SOURCE EXTRACT =>

▼

I too find the area between scientific and magical understanding very interesting, and exciting too Hoolahoopho, and have had many mental tussles over the past few decades.
I am a scientist, an atheist and a witch.
My magical path does not prevent me from looking at the world with scientific rigour, and my atheism does not prevent me from working with deity.
It is so interesting to hear of your experiences too Fashiontatts, I can imagine that these seemingly impossible phenomena pop up in many areas of science and medicine.
There seems to be a dichotomy between science and magic, but I have reached a place where I have squared the circle - apart from a few loose ends I mull over from time to time.
Scientific method gives us a great deal, life saving drugs, internet, a deep understanding from a certain perspective, has brought prosperity, but also brought many problems to the world. Pollution, nuclear weapons, toxins into life cycles. Magic was once the best "science" we had, but "progress" opened up a split, magic was bebunked, left in the hands of women mostly and all the so called "woo" ( I so dislike that word) dismissed.

▲

INPUT DATA =>
▼

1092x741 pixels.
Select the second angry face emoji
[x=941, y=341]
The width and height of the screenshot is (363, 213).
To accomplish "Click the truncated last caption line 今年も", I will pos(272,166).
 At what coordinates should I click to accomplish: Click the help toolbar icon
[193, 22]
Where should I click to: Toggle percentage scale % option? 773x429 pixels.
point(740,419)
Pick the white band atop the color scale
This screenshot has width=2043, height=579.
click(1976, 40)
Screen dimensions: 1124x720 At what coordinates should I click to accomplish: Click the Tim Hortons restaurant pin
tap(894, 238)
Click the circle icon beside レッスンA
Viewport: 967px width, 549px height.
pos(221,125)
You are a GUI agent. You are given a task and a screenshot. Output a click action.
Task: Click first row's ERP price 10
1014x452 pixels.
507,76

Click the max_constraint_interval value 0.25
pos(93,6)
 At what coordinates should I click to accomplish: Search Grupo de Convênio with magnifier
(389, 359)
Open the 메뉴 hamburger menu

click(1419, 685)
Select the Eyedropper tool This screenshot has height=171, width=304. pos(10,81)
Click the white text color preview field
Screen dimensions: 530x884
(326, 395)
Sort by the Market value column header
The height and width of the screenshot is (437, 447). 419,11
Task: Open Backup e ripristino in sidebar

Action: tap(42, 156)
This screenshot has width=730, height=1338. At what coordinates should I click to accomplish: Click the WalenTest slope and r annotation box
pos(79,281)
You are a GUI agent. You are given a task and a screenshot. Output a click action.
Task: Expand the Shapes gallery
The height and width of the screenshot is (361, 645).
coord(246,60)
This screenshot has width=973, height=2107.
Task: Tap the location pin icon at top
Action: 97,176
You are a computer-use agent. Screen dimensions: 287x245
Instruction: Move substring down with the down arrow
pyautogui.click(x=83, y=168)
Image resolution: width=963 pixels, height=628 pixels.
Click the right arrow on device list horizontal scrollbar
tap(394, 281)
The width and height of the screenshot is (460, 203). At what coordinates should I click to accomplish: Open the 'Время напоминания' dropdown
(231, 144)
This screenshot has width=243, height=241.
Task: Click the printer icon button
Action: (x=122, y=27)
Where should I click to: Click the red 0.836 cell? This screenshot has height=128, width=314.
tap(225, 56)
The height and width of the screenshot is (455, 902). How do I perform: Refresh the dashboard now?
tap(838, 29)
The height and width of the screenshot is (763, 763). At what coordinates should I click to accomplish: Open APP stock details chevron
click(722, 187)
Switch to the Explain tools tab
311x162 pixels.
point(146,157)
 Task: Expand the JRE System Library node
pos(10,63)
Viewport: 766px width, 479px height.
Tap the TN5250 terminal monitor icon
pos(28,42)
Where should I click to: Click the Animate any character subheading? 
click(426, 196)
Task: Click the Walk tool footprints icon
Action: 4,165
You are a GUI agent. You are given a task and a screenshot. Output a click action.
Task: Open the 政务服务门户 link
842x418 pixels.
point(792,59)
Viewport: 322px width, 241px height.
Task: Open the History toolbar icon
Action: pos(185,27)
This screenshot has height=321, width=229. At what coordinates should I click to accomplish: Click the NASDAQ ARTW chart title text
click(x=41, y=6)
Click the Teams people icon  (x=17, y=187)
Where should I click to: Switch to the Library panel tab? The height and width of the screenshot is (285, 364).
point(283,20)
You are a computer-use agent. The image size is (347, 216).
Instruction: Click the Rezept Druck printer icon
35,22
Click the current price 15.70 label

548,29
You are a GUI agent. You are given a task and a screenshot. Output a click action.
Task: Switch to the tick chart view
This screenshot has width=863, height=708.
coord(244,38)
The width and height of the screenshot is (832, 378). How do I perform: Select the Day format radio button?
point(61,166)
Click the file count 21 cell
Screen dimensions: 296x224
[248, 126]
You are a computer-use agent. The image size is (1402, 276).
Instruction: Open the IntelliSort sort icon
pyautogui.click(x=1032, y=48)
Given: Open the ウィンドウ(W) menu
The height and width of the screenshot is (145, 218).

▲

PROBLEM DESCRIPTION =>
In the forum post on science and magic, what three things does the writer say they are? The listing has no connection to the forum post on science and magic.

EXERCISE OUTPUT =>
The writer says they are a scientist, an atheist and a witch.